● **WHAT TO PRODUCE**: Everything from the line containing "Click the search" to the end of the data must be duplicated word for word, and nothing else may appear.

● **TASK INPUT**:
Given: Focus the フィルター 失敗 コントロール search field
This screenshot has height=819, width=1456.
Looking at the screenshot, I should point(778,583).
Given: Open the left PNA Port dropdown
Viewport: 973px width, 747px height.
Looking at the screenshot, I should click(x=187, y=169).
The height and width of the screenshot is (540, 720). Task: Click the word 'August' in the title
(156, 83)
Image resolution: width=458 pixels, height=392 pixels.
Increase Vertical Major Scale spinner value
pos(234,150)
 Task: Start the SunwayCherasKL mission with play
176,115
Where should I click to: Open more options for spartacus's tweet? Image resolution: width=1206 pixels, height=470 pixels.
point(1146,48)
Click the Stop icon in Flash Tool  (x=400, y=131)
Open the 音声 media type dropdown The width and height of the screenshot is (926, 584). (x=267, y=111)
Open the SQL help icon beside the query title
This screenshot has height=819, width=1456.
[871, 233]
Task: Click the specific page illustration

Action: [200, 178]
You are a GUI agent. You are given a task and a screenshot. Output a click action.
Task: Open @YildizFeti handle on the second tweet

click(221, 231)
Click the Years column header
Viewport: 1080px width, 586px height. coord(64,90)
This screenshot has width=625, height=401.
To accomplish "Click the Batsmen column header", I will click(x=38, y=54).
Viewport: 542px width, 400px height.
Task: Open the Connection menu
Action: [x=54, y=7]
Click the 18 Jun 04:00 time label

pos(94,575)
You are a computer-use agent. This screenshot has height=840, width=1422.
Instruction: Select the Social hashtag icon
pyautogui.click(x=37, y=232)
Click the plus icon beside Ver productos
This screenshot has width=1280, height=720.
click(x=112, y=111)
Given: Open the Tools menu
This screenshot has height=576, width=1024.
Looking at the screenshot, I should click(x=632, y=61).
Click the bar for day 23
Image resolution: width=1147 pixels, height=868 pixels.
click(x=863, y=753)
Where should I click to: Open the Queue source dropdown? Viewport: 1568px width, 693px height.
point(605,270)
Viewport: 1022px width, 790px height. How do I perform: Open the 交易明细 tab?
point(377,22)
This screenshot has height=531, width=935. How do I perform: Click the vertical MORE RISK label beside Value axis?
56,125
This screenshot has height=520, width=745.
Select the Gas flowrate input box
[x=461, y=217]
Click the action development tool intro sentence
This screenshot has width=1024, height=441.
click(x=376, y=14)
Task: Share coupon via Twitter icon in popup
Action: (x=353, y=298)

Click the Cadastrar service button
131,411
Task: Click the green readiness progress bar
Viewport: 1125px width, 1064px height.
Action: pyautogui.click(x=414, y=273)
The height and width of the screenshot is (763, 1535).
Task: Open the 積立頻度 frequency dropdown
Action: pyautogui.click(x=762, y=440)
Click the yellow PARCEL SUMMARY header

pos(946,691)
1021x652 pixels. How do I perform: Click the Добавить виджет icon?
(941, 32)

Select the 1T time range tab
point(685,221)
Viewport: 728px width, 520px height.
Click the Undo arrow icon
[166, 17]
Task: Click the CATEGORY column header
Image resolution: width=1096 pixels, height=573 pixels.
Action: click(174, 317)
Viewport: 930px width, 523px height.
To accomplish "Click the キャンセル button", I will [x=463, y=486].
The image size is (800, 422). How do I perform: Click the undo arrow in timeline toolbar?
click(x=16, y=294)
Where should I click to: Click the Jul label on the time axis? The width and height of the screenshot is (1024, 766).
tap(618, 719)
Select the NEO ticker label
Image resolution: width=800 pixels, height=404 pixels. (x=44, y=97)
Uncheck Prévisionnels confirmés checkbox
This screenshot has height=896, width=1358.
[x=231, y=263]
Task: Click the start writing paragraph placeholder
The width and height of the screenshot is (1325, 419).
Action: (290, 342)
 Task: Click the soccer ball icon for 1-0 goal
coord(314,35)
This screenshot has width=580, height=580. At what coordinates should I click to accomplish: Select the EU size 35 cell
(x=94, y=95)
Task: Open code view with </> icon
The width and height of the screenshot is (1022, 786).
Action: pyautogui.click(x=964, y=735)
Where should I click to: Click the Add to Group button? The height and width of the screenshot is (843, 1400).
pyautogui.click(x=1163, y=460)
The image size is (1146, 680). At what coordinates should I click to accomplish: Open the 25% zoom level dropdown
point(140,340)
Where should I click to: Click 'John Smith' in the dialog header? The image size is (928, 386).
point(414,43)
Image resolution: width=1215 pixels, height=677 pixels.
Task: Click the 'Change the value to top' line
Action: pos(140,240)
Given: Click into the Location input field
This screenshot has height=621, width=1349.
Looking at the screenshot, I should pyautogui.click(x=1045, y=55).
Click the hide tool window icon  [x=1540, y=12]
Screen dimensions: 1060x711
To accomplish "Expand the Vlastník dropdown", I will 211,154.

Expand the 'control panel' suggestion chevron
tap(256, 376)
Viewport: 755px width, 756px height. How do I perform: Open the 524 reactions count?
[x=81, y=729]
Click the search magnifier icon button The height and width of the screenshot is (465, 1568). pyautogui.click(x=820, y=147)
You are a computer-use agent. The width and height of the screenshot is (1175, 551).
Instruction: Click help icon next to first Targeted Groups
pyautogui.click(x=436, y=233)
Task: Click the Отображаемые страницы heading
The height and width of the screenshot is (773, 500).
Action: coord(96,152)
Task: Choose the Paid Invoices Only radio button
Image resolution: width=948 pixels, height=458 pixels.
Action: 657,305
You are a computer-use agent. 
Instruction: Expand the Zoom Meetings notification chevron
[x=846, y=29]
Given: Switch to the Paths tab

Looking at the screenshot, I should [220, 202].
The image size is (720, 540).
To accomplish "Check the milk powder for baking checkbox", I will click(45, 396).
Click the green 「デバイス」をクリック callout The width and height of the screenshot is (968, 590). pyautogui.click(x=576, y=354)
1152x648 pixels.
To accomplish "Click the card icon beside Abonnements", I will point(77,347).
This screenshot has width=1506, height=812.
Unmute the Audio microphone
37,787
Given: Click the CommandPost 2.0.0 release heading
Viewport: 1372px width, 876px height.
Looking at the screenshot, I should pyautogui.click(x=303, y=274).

● **RESPONSE**:
Click the search magnifier icon button The height and width of the screenshot is (465, 1568). pyautogui.click(x=820, y=147)
You are a computer-use agent. The width and height of the screenshot is (1175, 551).
Instruction: Click help icon next to first Targeted Groups
pyautogui.click(x=436, y=233)
Task: Click the Отображаемые страницы heading
The height and width of the screenshot is (773, 500).
Action: coord(96,152)
Task: Choose the Paid Invoices Only radio button
Image resolution: width=948 pixels, height=458 pixels.
Action: 657,305
You are a computer-use agent. 
Instruction: Expand the Zoom Meetings notification chevron
[x=846, y=29]
Given: Switch to the Paths tab

Looking at the screenshot, I should [220, 202].
The image size is (720, 540).
To accomplish "Check the milk powder for baking checkbox", I will click(45, 396).
Click the green 「デバイス」をクリック callout The width and height of the screenshot is (968, 590). pyautogui.click(x=576, y=354)
1152x648 pixels.
To accomplish "Click the card icon beside Abonnements", I will point(77,347).
This screenshot has width=1506, height=812.
Unmute the Audio microphone
37,787
Given: Click the CommandPost 2.0.0 release heading
Viewport: 1372px width, 876px height.
Looking at the screenshot, I should pyautogui.click(x=303, y=274).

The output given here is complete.